Sextans A. Esta galáxia está localizada a cerca de 4 milhões de anos-luz da Terra. Perto o suficiente, portanto, para ser relativamente fácil de estudar. E isso é muito bom, porque também é uma galáxia anã. Não mede mais de 5.000 anos-luz de diâmetro. A nossa Via Láctea, por exemplo, é cerca de 20 vezes maior. Este tamanho muito pequeno impede que Sextans A retenha gravitacionalmente elementos pesados. Como ferro ou oxigênio. A galáxia apresenta assim uma metalicidade (entenda, uma concentração de elementos mais pesados quehidrogênio e ohélio) da ordem de apenas 3 a 7% da Sol. Um pouco como foi o caso deUniverso primordial. Logo depois do Big Bang. Antes do estrelas tiveram tempo para enriquecer o espaço com metais. O que torna Sextans A uma espécie de modelo que provavelmente ajudará astrônomos interpretar as observações feitas em galáxias muito mais distantes pelo Telescópio Espacial James Webb (JWST).

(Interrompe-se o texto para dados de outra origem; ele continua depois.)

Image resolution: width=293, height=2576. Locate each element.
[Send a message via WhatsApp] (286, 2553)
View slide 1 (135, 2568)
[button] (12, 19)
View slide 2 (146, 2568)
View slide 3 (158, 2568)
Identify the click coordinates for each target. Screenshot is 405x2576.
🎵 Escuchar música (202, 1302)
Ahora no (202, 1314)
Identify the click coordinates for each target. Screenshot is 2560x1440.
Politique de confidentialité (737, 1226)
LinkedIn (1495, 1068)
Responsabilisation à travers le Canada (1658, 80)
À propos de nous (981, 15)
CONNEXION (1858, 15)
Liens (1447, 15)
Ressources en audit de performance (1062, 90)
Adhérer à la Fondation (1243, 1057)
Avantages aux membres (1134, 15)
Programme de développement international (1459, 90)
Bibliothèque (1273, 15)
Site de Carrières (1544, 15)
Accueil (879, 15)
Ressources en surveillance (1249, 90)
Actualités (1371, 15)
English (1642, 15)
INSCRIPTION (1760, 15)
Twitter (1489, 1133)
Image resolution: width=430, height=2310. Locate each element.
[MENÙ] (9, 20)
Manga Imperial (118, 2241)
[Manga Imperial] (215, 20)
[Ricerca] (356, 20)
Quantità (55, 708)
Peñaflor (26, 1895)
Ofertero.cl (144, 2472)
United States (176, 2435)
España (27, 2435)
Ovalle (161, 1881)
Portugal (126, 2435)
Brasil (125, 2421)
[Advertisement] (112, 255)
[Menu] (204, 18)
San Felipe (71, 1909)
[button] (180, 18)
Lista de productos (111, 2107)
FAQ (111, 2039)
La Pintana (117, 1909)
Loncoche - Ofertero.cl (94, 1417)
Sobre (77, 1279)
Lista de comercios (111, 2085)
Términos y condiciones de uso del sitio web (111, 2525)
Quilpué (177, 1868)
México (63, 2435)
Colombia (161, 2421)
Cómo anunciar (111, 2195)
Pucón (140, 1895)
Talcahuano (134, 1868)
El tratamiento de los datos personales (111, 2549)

Por ocasião do 247e reunião doSociedade Astronômica Americana que acontece esta semana às Fênix (Estados Unidos), pesquisadores apresentaram resultados obtidos após estudar Sextans A com o JWST. A descoberta de pó de ferro metálico e carboneto de silício (SiC), produzido por estrelas envelhecidas, bem como por pequenos aglomerados de moléculas baseado em carbono. Resultados inesperados porque os investigadores até agora pensavam que seria muito difícil para um Universo contendo apenas uma fração dos elementos pesados atuais formar grãos de poeira. sólido.
A resiliência faz parte dos elementos de que somos feitos, desde o início.
Webb revelou dois tipos raros de poeira na galáxia anã Sextans, o que implica que mesmo quando o universo tinha apenas uma fração dos elementos pesados de hoje, as estrelas ainda poderiam forjar grãos sólidos de poeira.… pic.twitter.com/Yc4WN8APS7
– Telescópio Webb da NASA (@NASAWebb) 6 de janeiro de 2026
Forme pó sem ingredientes básicos
NoJornal Astrofísicoos astrônomos detalham como miraram o espectrômetro baixo resolução embarcou a bordo do telescópio James-Webb (Miri) em meia dúzia de estrelas num estágio muito avançado da sua evolução. O suficiente para permitir que obtenham as assinaturas químicas. Para sua grande surpresa, os pesquisadores descobriram “uma estrela formando grãos de poeira compostos quase inteiramente de ferro. Um fenômeno sem precedentes para estrelas semelhantes às do Universo primordial.”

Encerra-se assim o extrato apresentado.